(PROBLEM TO SOLVE): Reproduce verbatim every row from the line containing "Where should I click to: Expand" down to the line containing "Action: [311, 111]", including both of those lines.

(LISTING):
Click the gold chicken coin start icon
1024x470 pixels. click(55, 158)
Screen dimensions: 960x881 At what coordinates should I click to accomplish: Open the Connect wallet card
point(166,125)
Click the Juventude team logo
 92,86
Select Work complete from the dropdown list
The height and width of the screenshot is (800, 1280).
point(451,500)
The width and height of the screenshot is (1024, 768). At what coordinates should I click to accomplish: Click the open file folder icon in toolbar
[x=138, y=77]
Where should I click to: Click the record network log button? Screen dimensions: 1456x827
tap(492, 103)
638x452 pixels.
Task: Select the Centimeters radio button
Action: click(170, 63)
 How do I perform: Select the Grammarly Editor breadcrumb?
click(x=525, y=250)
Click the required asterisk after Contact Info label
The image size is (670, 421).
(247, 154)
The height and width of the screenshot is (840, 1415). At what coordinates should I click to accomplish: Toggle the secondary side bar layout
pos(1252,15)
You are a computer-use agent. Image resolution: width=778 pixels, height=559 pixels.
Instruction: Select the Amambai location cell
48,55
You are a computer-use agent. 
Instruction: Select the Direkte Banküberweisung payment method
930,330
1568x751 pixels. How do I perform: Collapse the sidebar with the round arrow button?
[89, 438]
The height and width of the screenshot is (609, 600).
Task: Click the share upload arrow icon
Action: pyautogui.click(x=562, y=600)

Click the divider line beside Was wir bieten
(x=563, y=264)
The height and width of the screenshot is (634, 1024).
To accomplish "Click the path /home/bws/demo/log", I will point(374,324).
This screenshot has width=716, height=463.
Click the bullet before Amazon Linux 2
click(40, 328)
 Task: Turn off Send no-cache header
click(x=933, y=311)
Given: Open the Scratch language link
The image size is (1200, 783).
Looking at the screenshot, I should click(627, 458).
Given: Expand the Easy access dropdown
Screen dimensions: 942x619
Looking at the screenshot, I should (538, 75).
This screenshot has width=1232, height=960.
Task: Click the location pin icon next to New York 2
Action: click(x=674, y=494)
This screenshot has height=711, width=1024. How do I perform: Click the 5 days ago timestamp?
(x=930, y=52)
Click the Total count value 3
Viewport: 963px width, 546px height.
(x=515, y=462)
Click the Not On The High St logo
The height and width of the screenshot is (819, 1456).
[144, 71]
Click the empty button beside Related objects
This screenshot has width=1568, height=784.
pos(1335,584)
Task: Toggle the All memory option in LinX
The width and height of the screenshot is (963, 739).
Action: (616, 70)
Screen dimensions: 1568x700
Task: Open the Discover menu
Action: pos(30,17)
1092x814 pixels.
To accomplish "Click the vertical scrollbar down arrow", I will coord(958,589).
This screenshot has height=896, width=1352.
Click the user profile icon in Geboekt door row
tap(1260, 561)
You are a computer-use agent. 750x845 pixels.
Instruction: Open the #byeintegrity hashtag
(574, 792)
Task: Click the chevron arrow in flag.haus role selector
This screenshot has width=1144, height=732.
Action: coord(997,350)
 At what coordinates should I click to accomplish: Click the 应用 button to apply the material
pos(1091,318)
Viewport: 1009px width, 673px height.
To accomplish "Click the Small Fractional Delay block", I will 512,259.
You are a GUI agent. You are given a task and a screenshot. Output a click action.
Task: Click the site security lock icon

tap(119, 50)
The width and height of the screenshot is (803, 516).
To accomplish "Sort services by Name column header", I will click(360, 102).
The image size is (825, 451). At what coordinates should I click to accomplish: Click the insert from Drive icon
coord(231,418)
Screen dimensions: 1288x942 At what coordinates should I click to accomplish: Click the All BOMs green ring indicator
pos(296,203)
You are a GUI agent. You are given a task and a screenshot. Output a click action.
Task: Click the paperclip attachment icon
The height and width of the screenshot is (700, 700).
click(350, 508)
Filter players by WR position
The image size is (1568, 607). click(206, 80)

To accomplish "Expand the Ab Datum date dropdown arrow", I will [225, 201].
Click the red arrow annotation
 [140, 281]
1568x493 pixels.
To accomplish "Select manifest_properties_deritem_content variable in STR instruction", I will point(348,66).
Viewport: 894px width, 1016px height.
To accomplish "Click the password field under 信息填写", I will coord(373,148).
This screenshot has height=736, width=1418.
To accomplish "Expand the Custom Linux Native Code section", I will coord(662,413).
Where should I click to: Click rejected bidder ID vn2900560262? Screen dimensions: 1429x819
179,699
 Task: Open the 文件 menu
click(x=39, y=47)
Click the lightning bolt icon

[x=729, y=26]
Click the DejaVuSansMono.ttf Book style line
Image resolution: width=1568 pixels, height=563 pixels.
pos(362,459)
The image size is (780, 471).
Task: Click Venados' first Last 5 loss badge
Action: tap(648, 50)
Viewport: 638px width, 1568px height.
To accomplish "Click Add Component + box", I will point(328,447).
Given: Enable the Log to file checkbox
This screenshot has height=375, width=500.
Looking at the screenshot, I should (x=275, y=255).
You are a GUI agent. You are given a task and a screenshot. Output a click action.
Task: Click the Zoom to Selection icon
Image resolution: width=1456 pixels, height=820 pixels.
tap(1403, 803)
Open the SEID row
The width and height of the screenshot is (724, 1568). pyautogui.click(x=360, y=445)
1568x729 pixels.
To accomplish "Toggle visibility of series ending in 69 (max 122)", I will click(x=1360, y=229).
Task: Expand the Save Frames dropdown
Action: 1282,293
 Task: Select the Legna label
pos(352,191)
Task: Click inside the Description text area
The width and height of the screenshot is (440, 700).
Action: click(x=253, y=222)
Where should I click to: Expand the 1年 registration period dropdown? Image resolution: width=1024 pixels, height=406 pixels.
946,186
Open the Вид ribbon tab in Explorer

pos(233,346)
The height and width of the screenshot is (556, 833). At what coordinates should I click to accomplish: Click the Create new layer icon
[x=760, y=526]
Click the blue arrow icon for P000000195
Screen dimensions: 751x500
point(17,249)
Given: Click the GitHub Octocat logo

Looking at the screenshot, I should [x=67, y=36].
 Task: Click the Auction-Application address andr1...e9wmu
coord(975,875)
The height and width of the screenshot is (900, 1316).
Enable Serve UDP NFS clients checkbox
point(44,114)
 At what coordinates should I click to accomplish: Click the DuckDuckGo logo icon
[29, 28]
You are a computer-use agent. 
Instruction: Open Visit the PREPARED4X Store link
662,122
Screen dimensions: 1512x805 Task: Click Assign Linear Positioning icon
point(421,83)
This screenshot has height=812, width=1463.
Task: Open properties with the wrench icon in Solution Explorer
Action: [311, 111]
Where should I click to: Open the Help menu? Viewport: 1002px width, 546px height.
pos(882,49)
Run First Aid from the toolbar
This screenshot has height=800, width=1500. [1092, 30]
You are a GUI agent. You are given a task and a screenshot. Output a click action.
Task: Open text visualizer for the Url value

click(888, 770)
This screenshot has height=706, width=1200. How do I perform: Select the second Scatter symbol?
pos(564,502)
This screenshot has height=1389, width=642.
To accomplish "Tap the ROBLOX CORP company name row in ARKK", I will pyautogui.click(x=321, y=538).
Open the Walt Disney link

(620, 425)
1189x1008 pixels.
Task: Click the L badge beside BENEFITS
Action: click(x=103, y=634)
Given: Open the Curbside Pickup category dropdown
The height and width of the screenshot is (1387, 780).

(EXERCISE OUTPUT):
Where should I click to: Expand the 1年 registration period dropdown? Image resolution: width=1024 pixels, height=406 pixels.
946,186
Open the Вид ribbon tab in Explorer

pos(233,346)
The height and width of the screenshot is (556, 833). At what coordinates should I click to accomplish: Click the Create new layer icon
[x=760, y=526]
Click the blue arrow icon for P000000195
Screen dimensions: 751x500
point(17,249)
Given: Click the GitHub Octocat logo

Looking at the screenshot, I should [x=67, y=36].
 Task: Click the Auction-Application address andr1...e9wmu
coord(975,875)
The height and width of the screenshot is (900, 1316).
Enable Serve UDP NFS clients checkbox
point(44,114)
 At what coordinates should I click to accomplish: Click the DuckDuckGo logo icon
[29, 28]
You are a computer-use agent. 
Instruction: Open Visit the PREPARED4X Store link
662,122
Screen dimensions: 1512x805 Task: Click Assign Linear Positioning icon
point(421,83)
This screenshot has height=812, width=1463.
Task: Open properties with the wrench icon in Solution Explorer
Action: [311, 111]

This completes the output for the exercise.